Pour écrire son texte, sur lequel il travaille depuis 2016, Olivier Sylvestre a été conseillé par deux sexologues, question d’avoir le bon ton, justement, et de rester dans les limites voulues du bon goût, sans tomber ni dans la pornographie d’un côté ni dans la morale ou le prêchi-prêcha de l’autre.

Ce qu’il ne fait pas. Le contexte de la pièce y est certainement pour beaucoup. « Ça crée un décalage temporaire qui fait que ça n’est pas moralisateur, note-t-il. Je ne sais pas ce que c’est qu’avoir 17 ans en 2020. » Il parle donc de ce qu’il connaît. De ce qu’il a vécu. De ses 17 ans à lui. Et c’est parlant, évidemment, parce que même si ça date, il y a quelque chose d’universel dans ce vécu : « Oui, c’est daté. Mais les pulsions, les définitions de soi-même, c’est assez similaire. » Similaire, soit, sans être tout à fait clair. Et là aussi, c’est volontaire. « Mon intention, c’était de ne pas donner de réponse claire. Parce qu’il n’y en a pas. Dans la vie, on se promène un peu d’un bord, puis de l’autre… »

Zones grises

Ne vous attendez donc pas ici au classique récit de coming out du jeune garçon en crise identitaire. Il y a de cela un peu. Mais pas seulement. Il y a surtout beaucoup de flou. Des zones grises. Parce que si ça se « frenche » effectivement beaucoup dans cette pièce, entre filles et garçons, puis entre filles, et entre garçons, c’est surtout de ce gris, cette fluidité, et de la liberté qui y est associée, qu’il est question. De cette curiosité naturelle, et du droit de l’exprimer. Du droit de l’explorer. Le personnage de Ben, à la fois libéré et sage, aura cette parole d’une rare lucidité pour son âge, en apprenant qu’Oli a embrassé un garçon : « T’étais curieux, c’est normal. […] Ça ne fait pas de toi une tapette. »

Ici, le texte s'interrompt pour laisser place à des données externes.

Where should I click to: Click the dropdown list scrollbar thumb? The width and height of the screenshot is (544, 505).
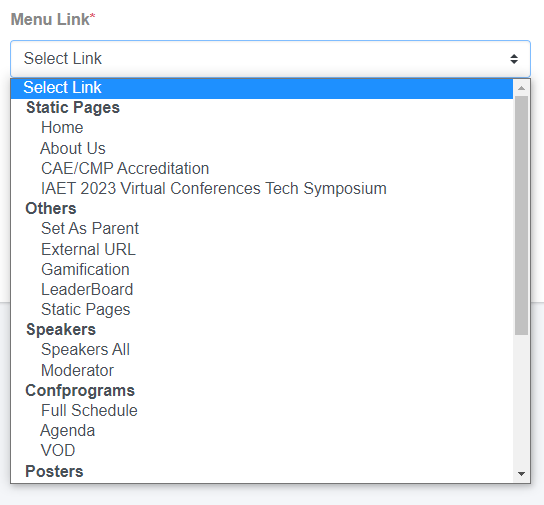point(521,215)
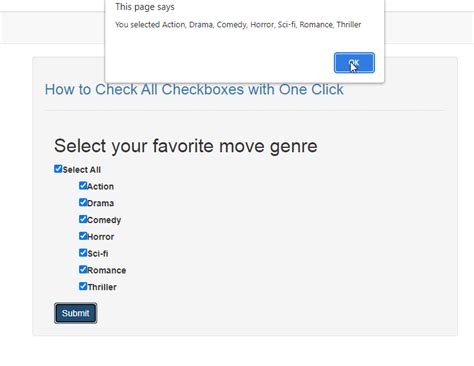Click the Submit button
Viewport: 474px width, 366px height.
(76, 313)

Avouez qu’on est loin du cours de sexologie 101. « Ce n’est pas un outil pédagogique. Mais si ça peut servir, tant mieux », glisse l’auteur, déplorant au passage la piètre qualité du « contenu » des cours d’éducation sexuelle, tels qu’offerts dans les écoles aujourd’hui. « Ce ne sont pas des cours comme tels, et très peu de sexologues à ce jour ont été impliqués là-dedans, dénonce-t-il. C’est un peu une catastrophe. »

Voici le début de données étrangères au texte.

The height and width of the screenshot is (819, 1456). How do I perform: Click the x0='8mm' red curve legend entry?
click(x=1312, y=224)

Si ce fameux « contenu » scolaire est axé davantage sur la « mécanique » sexuelle, sa pièce touche quant à elle plutôt au côté « humain », fait-il valoir. Un « humain » auquel la télévision s’attaque certes depuis quelque temps déjà (avec la série Sex Education, entre autres), et auquel le théâtre se prête aussi particulièrement bien. « Au théâtre, le contact est beaucoup plus direct. On a des humains devant nous, sur scène. Ça n’est pas comme être tout seul devant Netflix, plaide-t-il. Le théâtre, c’est vivre quelque chose, en commun, tous ensemble. […] On vient, tous ensemble, entendre parler de sexualité. Je pense que ça peut contribuer à briser des tabous. » À tout le moins soulever des questions, voire susciter LA fameuse discussion.

Guide d’éducation sexuelle pour le nouveau millénaire, une création d’Olivier Sylvestre, mise en scène par Gabrielle Lessard, avec Chloé Barshee, Samuel Brassard et Guillaume Rodrigue, présentée au Théâtre Denise-Pelletier du 18 février au 7 mars.